Although these products typically get a lot of press and are sometimes hailed as complete breakthroughs in the fight against sexual violence — ‘Soon, a fresh manicure could have the potential to save your life,’ the Daily Mail proclaimed in a story about the new nail polish — activists working in the field aren’t convinced. They believe innovations like anti-rape nail polish are well-meaning but ultimately misguided.

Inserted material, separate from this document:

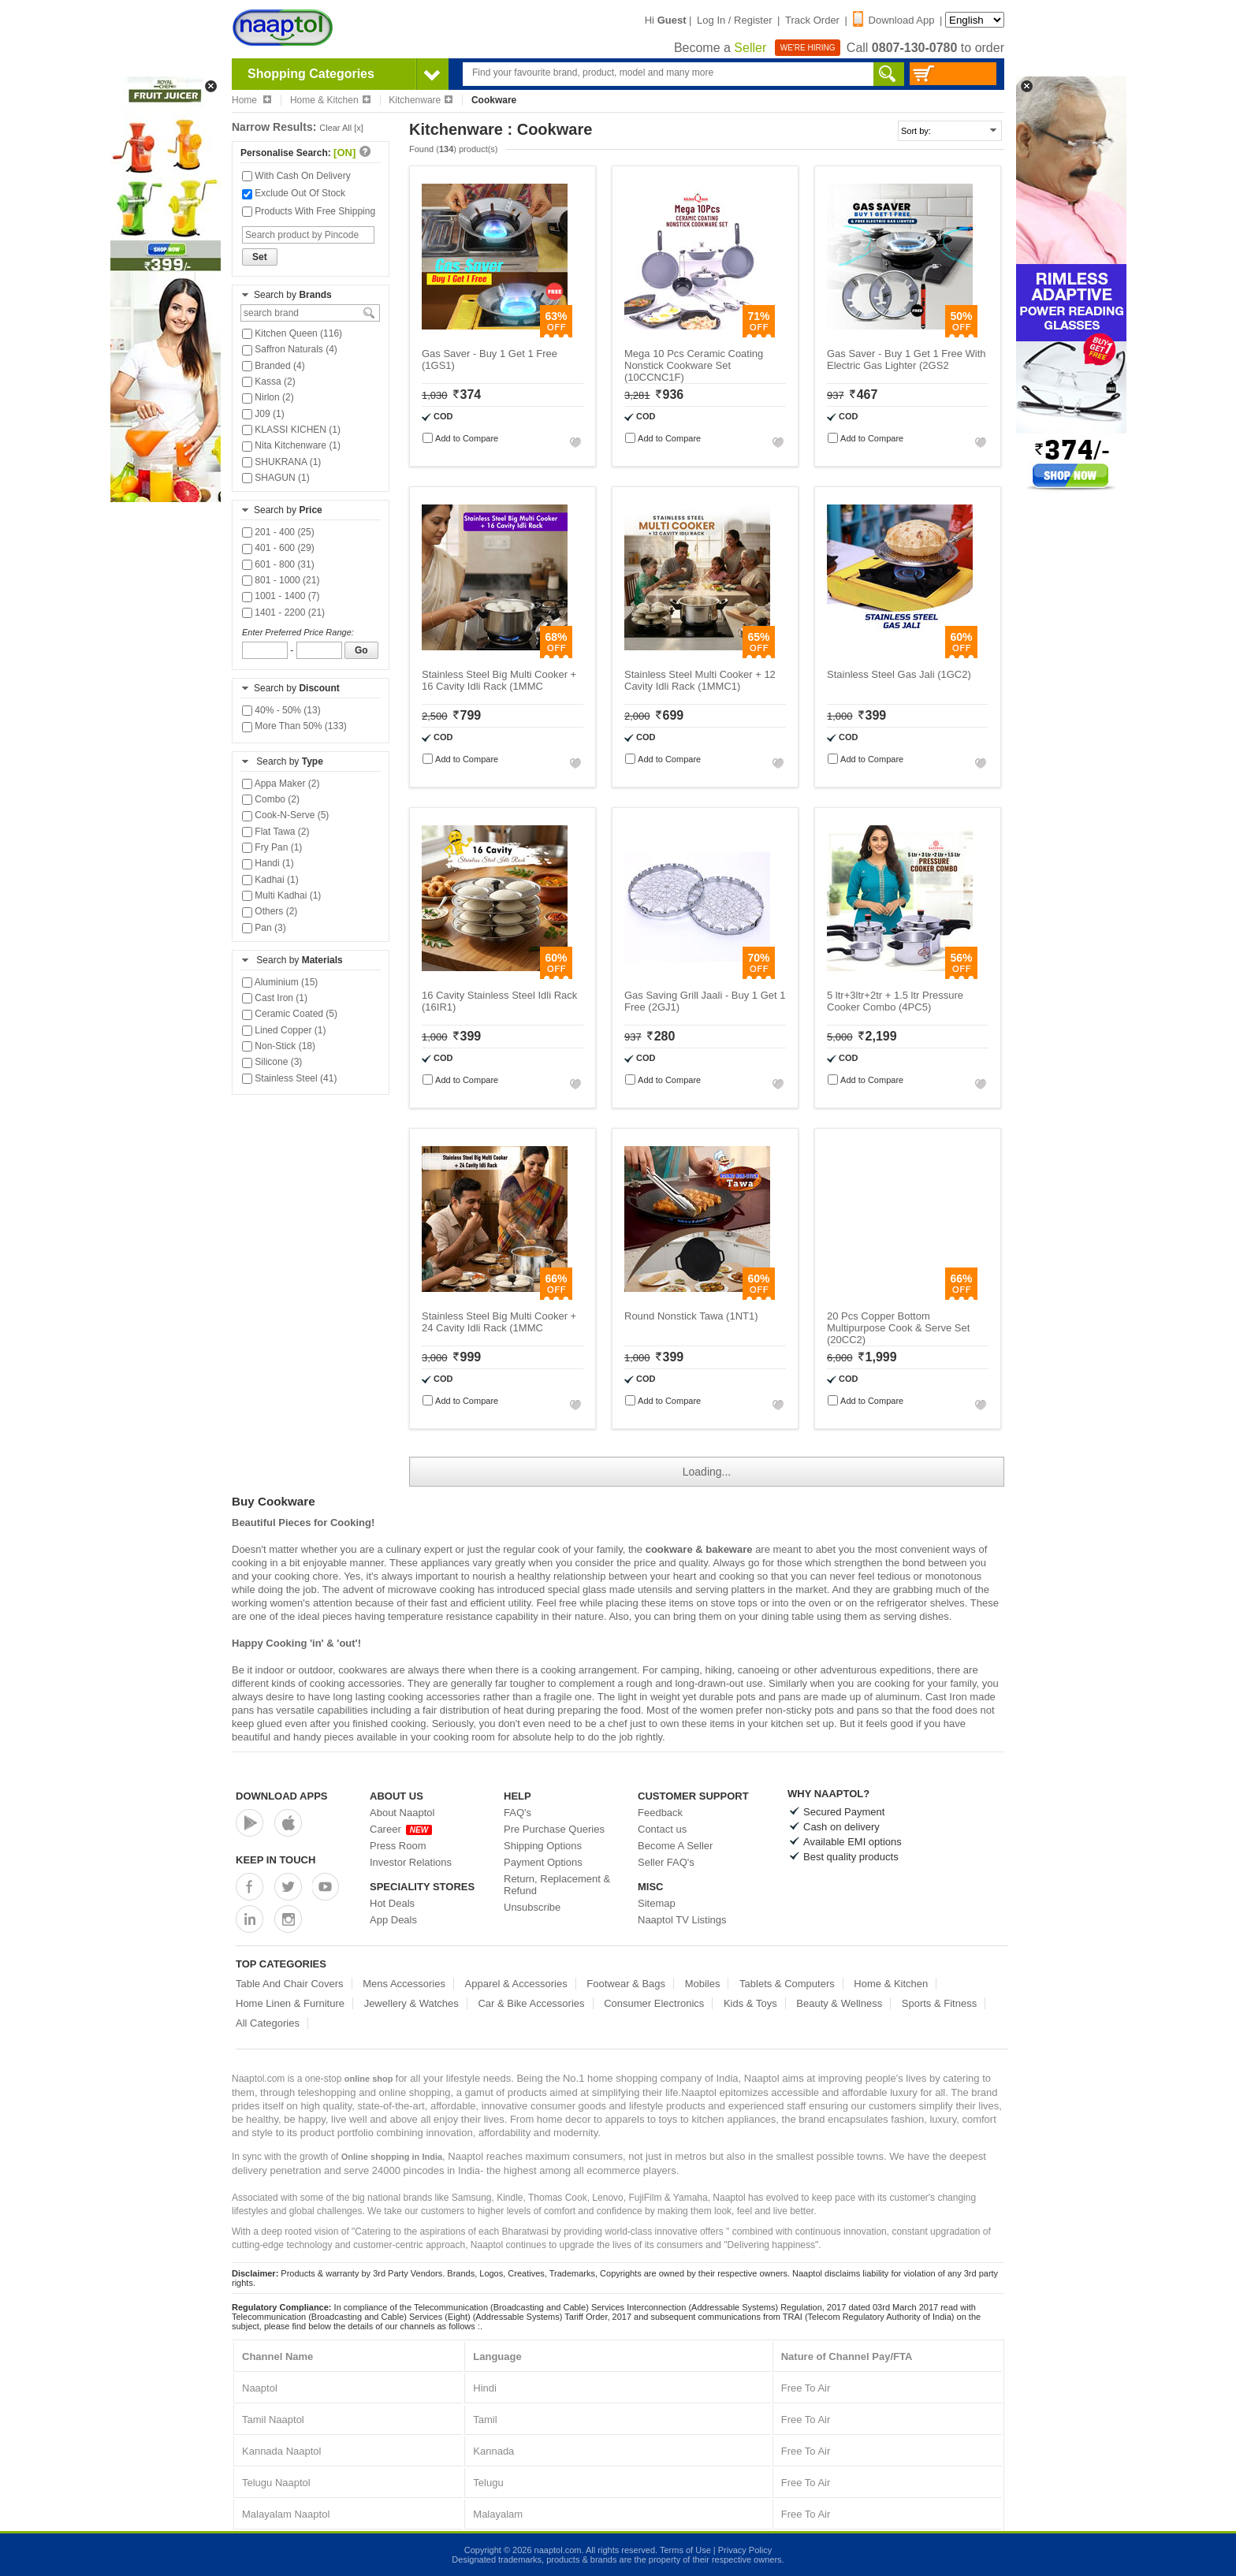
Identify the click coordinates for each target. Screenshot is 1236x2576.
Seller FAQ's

‘I think that anything that can help reduce sexual violence from happening is, in some ways, a really good thing,’ Tracey Vitchers, the board chair for Students Active For Ending Rape (SAFER), told ThinkProgress. ‘But I think we need to think critically about why we keep placing the responsibility for preventing sexual assault on young women.’

Women are already expected to work hard to prevent themselves from becoming the victims of sexual assault. They’re told to avoid wearing revealing clothing, travel in groups, make sure they don’t get too drunk, and always keep a close eye on their drink. Now, remembering to put on anti-rape nail polish and discretely slip a finger into each drink might be added to that ever-growing checklist — something that actually reinforces a pervasive rape culture in our society.

‘One of the ways that rape is used as a tool to control people is by limiting their behavior,’ Rebecca Nagle, one of the co-directors of an activist group called FORCE: Upsetting Rape Culture that challenges the societal norms around sexual assault, explained. ‘As a woman, I’m told not to go out alone at night, to watch my drink, to do all of these things. That way, rape isn’t just controlling me while I’m actually being assaulted — it controls me 24/7 because it limits my behavior. Solutions like these actually just recreate that. I don’t want to fucking test my drink when I’m at the bar. That’s not the world I want to live in.’